## Задание
Можете слово в слово записать весь приведенный ниже фрагмент о прозе Лидии Гинзбург?

== Фрагмент документа

Читаем Проза Лидии Гинзбург. Реальность в поисках литературы полностью

Тезис Гинзбург, столь близкий к тезису Барта, помогает объяснить, почему ее наблюдения над окружающим миром, а также над общественным и индивидуальным поведением людей (частным и конкретным единичным) часто завершаются формулами (обобщающими мыслями). Ученый с научным складом ума, работающий методом индукции, также начинает с конкретики, а от нее переходит к мысли.

Описывая противоположные процеcсы, которые практикуются соответственно в документальной и художественной прозе, Гинзбург употребляет два разных слова – «идея» и «мысль», относя первую к сфере романа, а вторую – к сфере документальной литературы. Хотя она высоко ценила мысль, укорененную в общественной реальности (в этой связи вспоминается, что она предпочитала Достоевскому Толстого), в этом разграничении обнаруживаются намеки на определенный комплекс неполноценности, возникший в 1930‐е годы, когда она была увлечена идеей романа. В те годы, приходя в отчаяние от того, как трудно придать нужную форму своим текстам, она сетовала, что авторы записных книжек – «импотенты», которые всего лишь идут по пятам за реальностью, в то время как романисты – демиурги, способные творить «целые миры»[565]. В то время Гинзбург косвенно включает себя в лагерь Вяземского, который «был через голову умен, учен, талантлив – и так за свою жизнь ничего путного не написал»[566]. В другой неопубликованной записи того периода она жалуется: «Этот будущий роман напишу во всяком случае не я. Его напишут люди положительных идей, у которых я недостойна развязать ремень обуви…»[567] Она не была уверена в себе как в прозаике – а однажды даже объявила, что она вообще не прозаик, но надеется стать им[568].

====
== Выдержка из данных

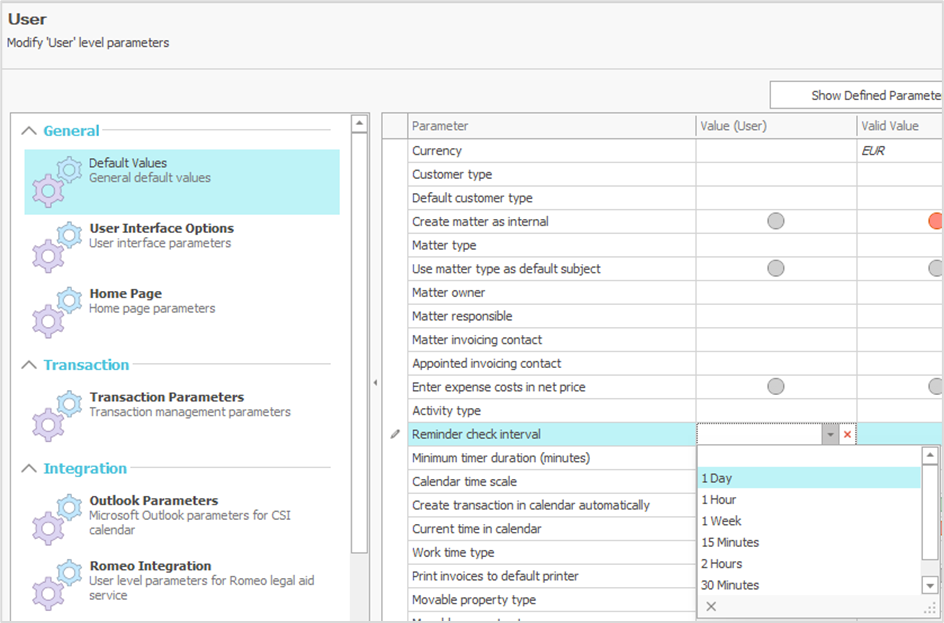Click Show Defined Parameters button
The image size is (944, 623).
click(856, 95)
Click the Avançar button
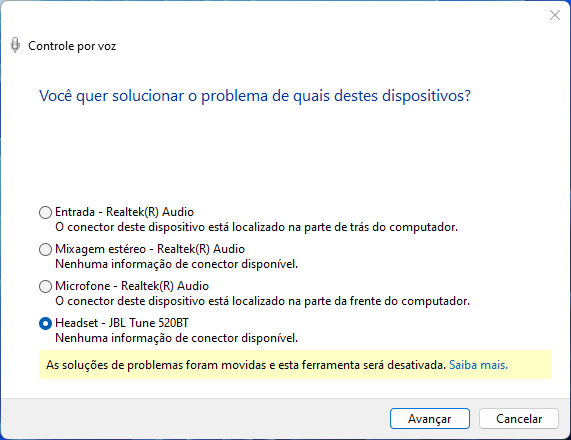Viewport: 571px width, 440px height. pyautogui.click(x=430, y=419)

====

## Правильный ответ
Читаем Проза Лидии Гинзбург. Реальность в поисках литературы полностью

Тезис Гинзбург, столь близкий к тезису Барта, помогает объяснить, почему ее наблюдения над окружающим миром, а также над общественным и индивидуальным поведением людей (частным и конкретным единичным) часто завершаются формулами (обобщающими мыслями). Ученый с научным складом ума, работающий методом индукции, также начинает с конкретики, а от нее переходит к мысли.

Описывая противоположные процеcсы, которые практикуются соответственно в документальной и художественной прозе, Гинзбург употребляет два разных слова – «идея» и «мысль», относя первую к сфере романа, а вторую – к сфере документальной литературы. Хотя она высоко ценила мысль, укорененную в общественной реальности (в этой связи вспоминается, что она предпочитала Достоевскому Толстого), в этом разграничении обнаруживаются намеки на определенный комплекс неполноценности, возникший в 1930‐е годы, когда она была увлечена идеей романа. В те годы, приходя в отчаяние от того, как трудно придать нужную форму своим текстам, она сетовала, что авторы записных книжек – «импотенты», которые всего лишь идут по пятам за реальностью, в то время как романисты – демиурги, способные творить «целые миры»[565]. В то время Гинзбург косвенно включает себя в лагерь Вяземского, который «был через голову умен, учен, талантлив – и так за свою жизнь ничего путного не написал»[566]. В другой неопубликованной записи того периода она жалуется: «Этот будущий роман напишу во всяком случае не я. Его напишут люди положительных идей, у которых я недостойна развязать ремень обуви…»[567] Она не была уверена в себе как в прозаике – а однажды даже объявила, что она вообще не прозаик, но надеется стать им[568].